Quella marcia non fu un bluff

Rivoluzione o colpo di Stato? Azione violenta od ‘opera buffa’, per dirla con Gaetano Salvemini? A distanza di 100 anni esatti non è facile etichettare la marcia su Roma: “È stata tante cose contemporaneamente, darne una definizione univoca rischia di nascondere altre dimensioni egualmente importanti” spiega Giulia Albanese, docente di storia contemporanea presso l’Università di Padova e studiosa di fascismo, al quale ha dedicato numerosi libri e studi. “Descriverla esclusivamente come bluff o performance è certamente riduttivo – continua Albanese –; trascura elementi essenziali come ad esempio la violenza, che fu presente non solo nelle fasi preparatorie, con l’assalto delle squadre d’azione alle sedi dei sindacati e delle amministrazioni cittadine di sinistra, ma anche nelle successive, quando forse non ce n’era nemmeno più bisogno. C’è poi l’aspetto della rottura istituzionale della tradizione parlamentare, che per la verità aveva già avuto un precedente nell’ingresso dell’Italia nella prima guerra mondiale. Vittorio Emanuele III non solo sceglie di non firmare lo stato d’assedio, non solo dà l’incarico di formare il governo al leader di un’esigua minoranza, ma il 31 ottobre permette alle camicie nere di sfilargli di fronte, legittimandole e in qualche modo parificandole all’esercito. Cosa che in seguito verrà effettivamente fatta con l’istituzione della milizia”.
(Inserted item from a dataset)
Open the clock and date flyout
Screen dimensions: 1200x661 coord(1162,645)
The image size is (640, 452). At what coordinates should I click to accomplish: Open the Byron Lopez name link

A suo avviso quindi la portata storica di questo evento non andrebbe svalutata, come ha lamentato una volta Mario Isnenghi?

“Dal punto di vista storiografico la sua importanza è ormai definitivamente acquisita. Anche Emilio Gentile in E fu subito regime (Laterza 2014) riconosce che con la marcia su Roma si consuma una rottura nel sistema liberale ed emerge fin dal principio il progetto politico fascista. Nel dibattito pubblico però spesso si continua a puntare soprattutto su aspetti performativi quando non addirittura grotteschi”.

È dunque il 28 ottobre a segnare l’inizio della dittatura?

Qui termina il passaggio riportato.